This would be the way you translate the R
code to Python
code.
>>> import numpy as np
>>> a=np.array([[0, 1, 0, 0, 1, 1],
[0, 0, 1, 1, 0, 1],
[1, 1, 1, 1, 0, 0],
[1, 1, 1, 0, 1, 1]])
>>> acov=np.dot(a.T, a)
>>> acov[np.diag_indices_from(acov)]=0
>>> acov
array([[0, 2, 2, 1, 1, 1],
[2, 0, 2, 1, 2, 2],
[2, 2, 0, 2, 1, 2],
[1, 1, 2, 0, 0, 1],
[1, 2, 1, 0, 0, 2],
[1, 2, 2, 1, 2, 0]])
However, you have a very big dataset.

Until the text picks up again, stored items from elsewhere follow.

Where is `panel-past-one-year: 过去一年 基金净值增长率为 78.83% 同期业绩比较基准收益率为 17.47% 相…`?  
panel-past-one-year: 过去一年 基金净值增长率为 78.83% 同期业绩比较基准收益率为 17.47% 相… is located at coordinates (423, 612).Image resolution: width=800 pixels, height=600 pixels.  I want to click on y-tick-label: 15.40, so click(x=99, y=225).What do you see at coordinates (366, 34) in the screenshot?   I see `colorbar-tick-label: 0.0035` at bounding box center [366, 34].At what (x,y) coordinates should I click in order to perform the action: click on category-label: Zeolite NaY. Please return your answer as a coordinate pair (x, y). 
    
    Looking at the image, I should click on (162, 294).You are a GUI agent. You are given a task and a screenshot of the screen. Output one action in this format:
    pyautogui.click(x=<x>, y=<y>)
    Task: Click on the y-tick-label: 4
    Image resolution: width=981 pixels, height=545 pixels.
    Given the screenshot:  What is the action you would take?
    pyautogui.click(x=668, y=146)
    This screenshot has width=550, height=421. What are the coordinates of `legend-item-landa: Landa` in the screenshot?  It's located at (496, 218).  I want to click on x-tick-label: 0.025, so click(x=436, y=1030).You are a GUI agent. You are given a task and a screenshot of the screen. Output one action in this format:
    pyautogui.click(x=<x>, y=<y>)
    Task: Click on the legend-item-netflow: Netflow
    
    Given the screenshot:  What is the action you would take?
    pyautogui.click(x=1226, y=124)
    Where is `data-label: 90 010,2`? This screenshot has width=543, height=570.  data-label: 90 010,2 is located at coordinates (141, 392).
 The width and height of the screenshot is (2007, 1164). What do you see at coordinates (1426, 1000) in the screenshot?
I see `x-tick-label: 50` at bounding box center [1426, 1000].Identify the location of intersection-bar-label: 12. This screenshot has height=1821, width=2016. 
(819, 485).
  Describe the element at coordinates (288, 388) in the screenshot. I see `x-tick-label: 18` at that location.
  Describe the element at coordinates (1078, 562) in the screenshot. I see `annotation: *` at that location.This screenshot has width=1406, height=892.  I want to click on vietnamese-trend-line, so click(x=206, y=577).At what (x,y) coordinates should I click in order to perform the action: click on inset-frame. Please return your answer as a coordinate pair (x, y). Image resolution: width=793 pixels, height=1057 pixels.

If you don't want to assemble the co-occurence matrix piece by piece and you store your values in int64
, with 3e+9 numbers it will take 24GB of RAM alone just to hold the data http://www.wolframalpha.com/input/?i=3e9+*+8+bytes. So you probably want to think over and decide which dtype
you want to store your data in: http://docs.scipy.org/doc/numpy/user/basics.types.html. Using int16
probably will make the dot
product operation possible on a decent desktop PC nowadays.